The UK Riots and Capitalism's Decay

Infantile Disorder | 09.08.2011 09:17 | August Riots | Social Struggles | Liverpool

Parts of London are still burning after an enormous third night of riots, during which the flames have spread to Birmingham, Nottingham, Bristol and Liverpool. There is huge controversy over the conflagration, and the media establishment is doing its best to condemn, rather than try to understand. As a communist, this is not enough for me. These riots are the sudden bursting to the surface of social tensions that have been building up for many years - tensions that are rooted in the crisis of capitalism.

London's burning...but why?
London's burning...but why?

The Toxteth riots - thirty years on
The Toxteth riots - thirty years on


Amongst all the TV footage of buildings engulfed in flames, it's easy to forget that those flames were sparked by bullets from police guns. Last Thursday, cops shot and killed Mark Duggan on the streets of Tottenham in North London. The nation's biggest armed gang - Metropolitan Police - claimed that Duggan had been a "gangster", and it was reported that an officer had been shot during the incident. It later emerged that the bullet had embedded in the cop's radio, and it was police issue. This added credence to eyewitness statements that Duggan had been pinned down when he was killed.
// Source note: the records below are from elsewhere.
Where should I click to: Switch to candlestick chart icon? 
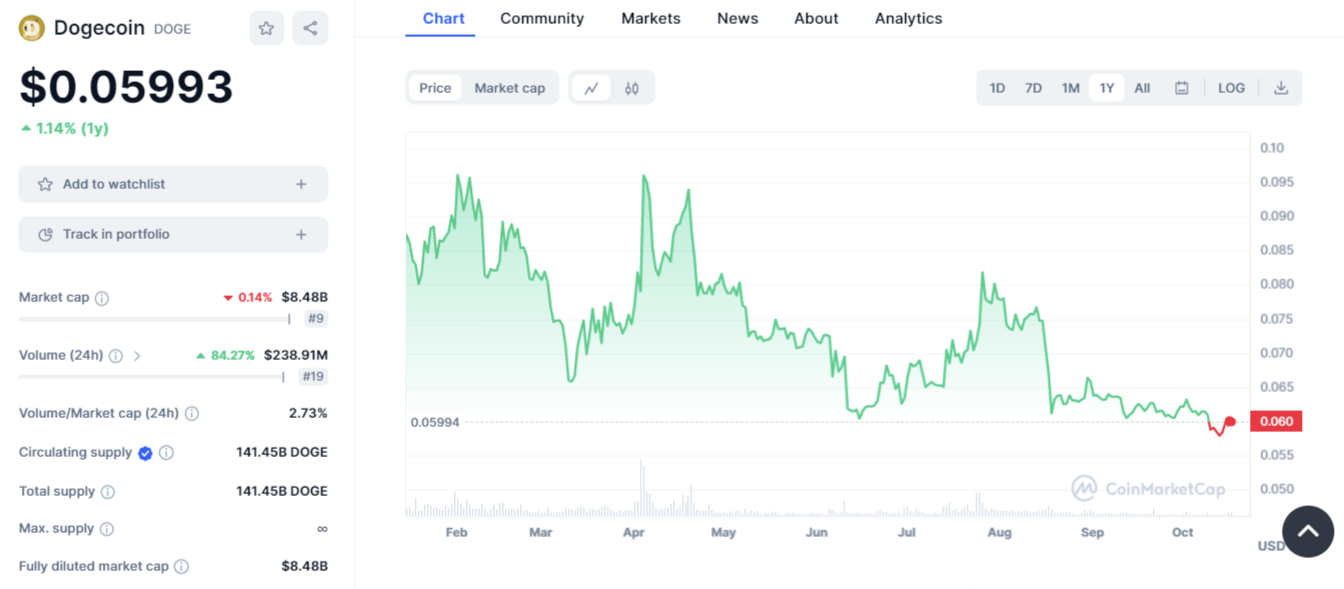point(632,88)
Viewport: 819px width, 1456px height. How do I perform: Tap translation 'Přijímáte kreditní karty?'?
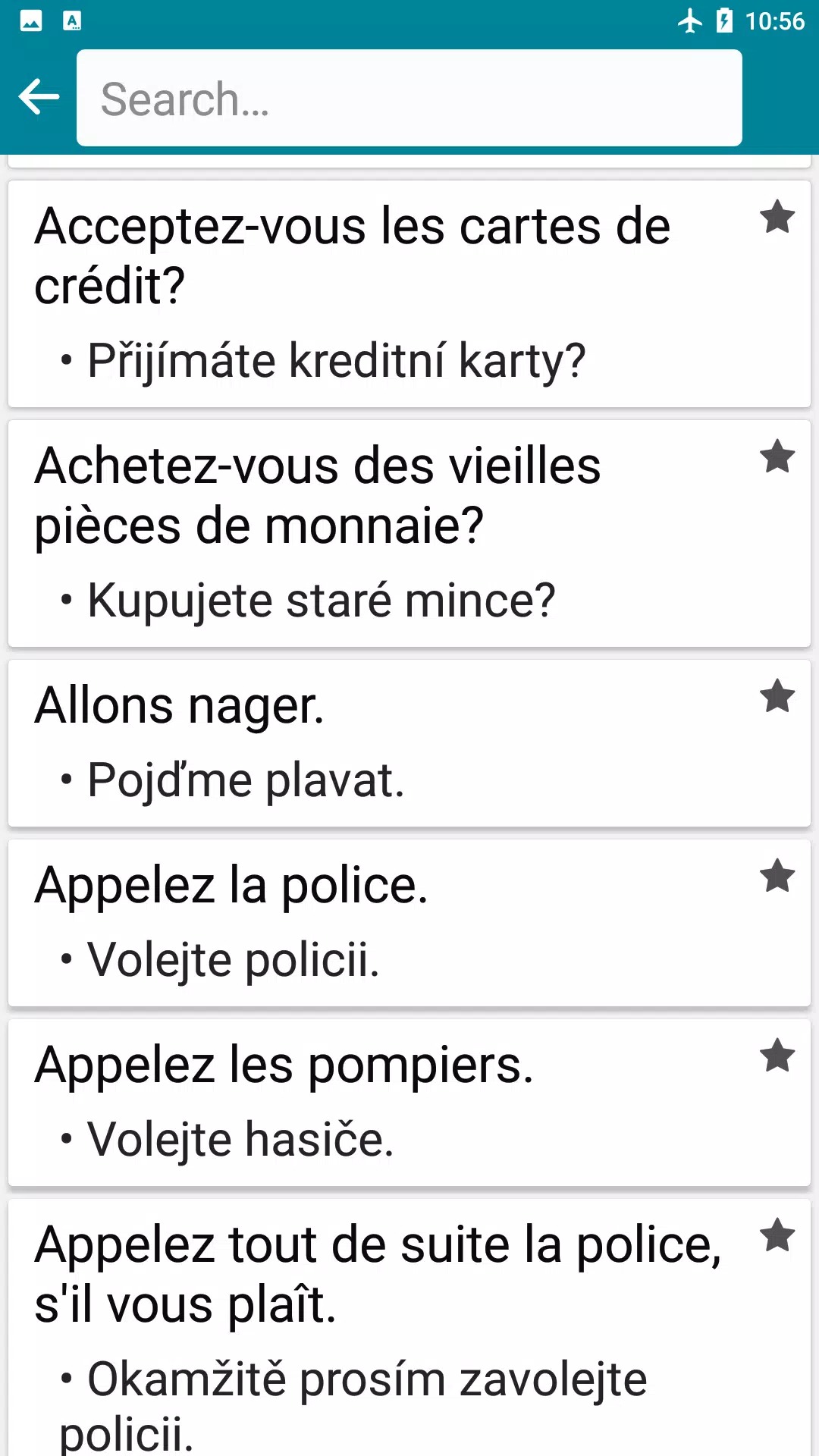click(337, 360)
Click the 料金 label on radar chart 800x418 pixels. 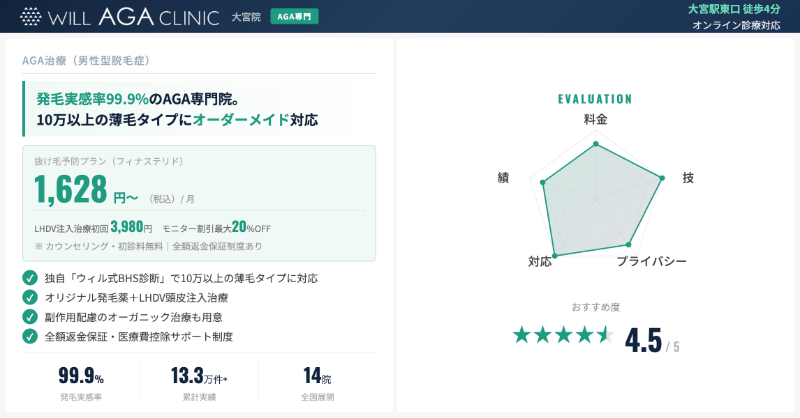[595, 119]
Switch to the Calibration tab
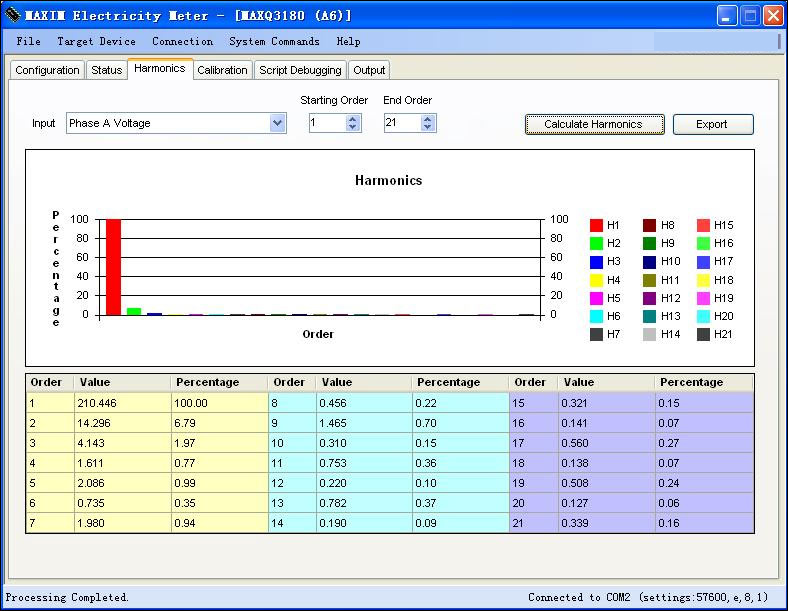This screenshot has height=611, width=788. pos(222,70)
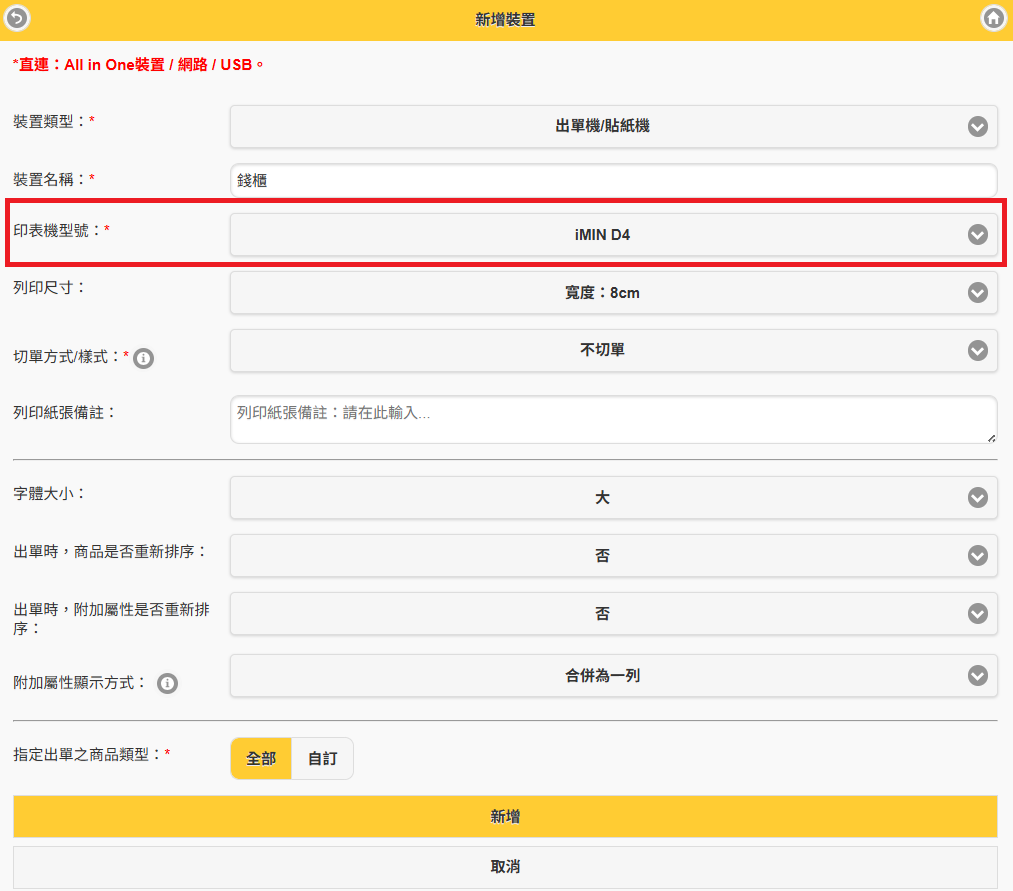Select 自訂 product type option

322,759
On Saturday night, friends and family of Duggan gathered at Tottenham police station, demanding answers. Cops then set upon a sixteen-year-old girl with batons, for reasons which remain unclear. The stage was set for a nocturnal showdown between an angry community and the agents of the state. The violence seemed to be the living embodiment of Martin Luther King's quote that "A riot is the language of the unheard."

That was day one. On day two, the idea of rioting appears to have spread by word of mouth and - of course these days - on Twitter and Facebook. Doubtless many of those rioting had the notion that they were settling old scores with the police. Others seem to have seized on the opportunity to loot shops while the police were distracted. This pattern spread yet further on day three. There were also reports of violence against people who had nothing to do with the police.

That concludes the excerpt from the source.